Ah, Spring, that joyous season when a gardener’s fancy lightly turns to thoughts of – yield! It’s not yield as in “get out of my way, I’m merging into your lane of traffic.” It’s yield as in a basket piled high with vibrant chard leaves in one hand, a fistful of royal burgundy bush beans in the other hand, and a sleek zucchini under one arm.
Unfortunately, it is still too early for such bounty. For now, I am consoling myself with home-grown and fresh-frozen produce from 2013. I try not to panic when I catch glimpses of the bottom of the big chest freezer as I pull out a sack of corn kernels or a brick of squash purée. I reassure myself that I want to use up all the vegetables I processed last year, and there will be enough to last until this year’s garden steps up to feed me.
The first serious harvest of chard generally happens one week into June, and the first zucchini will clock in by the first day of July. July 1st is a holiday here in Canada, and rightly so. There’s a silly rumour that this holiday commemorates the confederation of the country back in 1867, but pay no attention to such nonsense. July 1st is Zucchini Day.
Waiting is difficult. Have you noticed? The closer I get to the first picking of chard, the more slowly the clock ticks. My hand twitches toward the paring knife, and my mouth waters like one of Pavlov’s pooches. “No, no, not yet,” I scold.
To console myself, today I wander into a farm market. They have imported nectarines on offer, one of my top five favourite fruits, and a fruit whose fussbudget of a tree would never allow itself to be caught alive in my garden. Woe is me.

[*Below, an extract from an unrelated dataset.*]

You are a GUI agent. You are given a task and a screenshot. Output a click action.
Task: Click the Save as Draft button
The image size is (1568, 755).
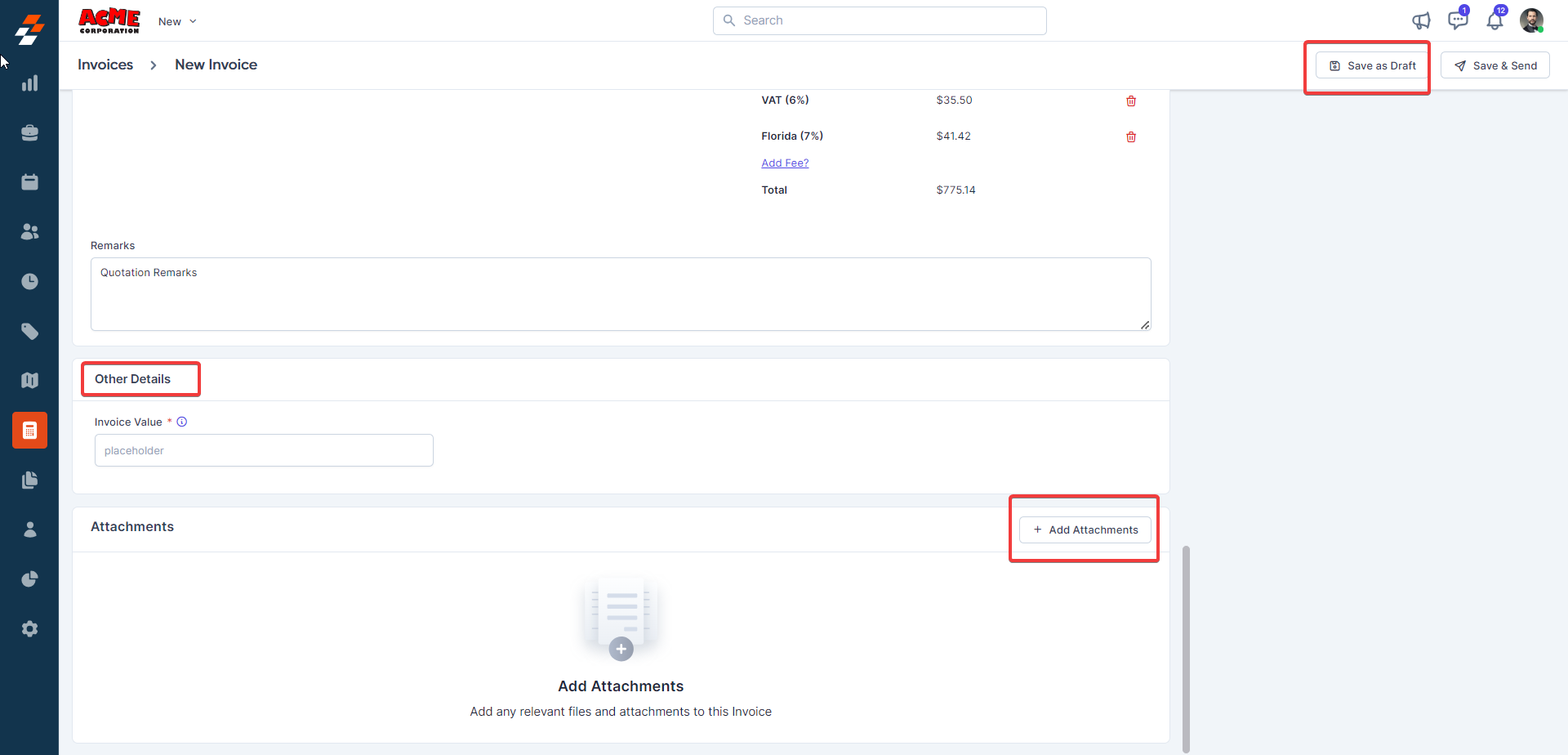(x=1372, y=66)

In the market, I lightly finger the nectarines, most of which have all the tenderness of steel ball bearings. Finally, I find one with a bit of yield, pay a ludicrous ransom for it, and spirit it home to savour. I stand at the window so I can gaze lovingly over my garden as I eat the fruit. I anticipate.
First, though, I have to deal with the – not one but two – big stickers on the skin of the nectarine. The stickers refuse to peel, and I am forced to gouge them off, taking divots of fruit with them. I mutter curses upon the zealots who invented fruit stickers and the glue for fruit stickers. I even call upon one of my father’s favourite curses, “May the fleas of a thousand camels infest your eyebrows.” Nasty stuff, but sometimes you just can’t hold yourself back.
Finally, de-stickered and washed, the nectarine is ready. I take a bite. Meh. For most of the nectarine, the flavour is fair at best, and the texture is mealy. Two bites of it, though, are exquisite – smooth and creamy, with all the subtle and strident notes of the nectarine of my dreams.
When I finish, I take the nectarine pit out to the compost. On my way back to the house, I pause to visually measure the progress of the chard and the beets. I know that there will be no disappointment over texture or flavour with any of this produce when the time comes. My impulse, barely restrained, is to croon, “Soon…soon…” like the gingerbread house owner who keeps testing Hansel to see if he’s fat enough to eat. Instead of rubbing my hands together, I try to adopt a casual air, and wonder if the plants are able to see into the heart of the person who has tenderly nurtured them for weeks. Not to alarm them prematurely, I quickly turn away and walk to the house. I hope the chard doesn’t notice as I wipe a speck of saliva from the corner of my mouth.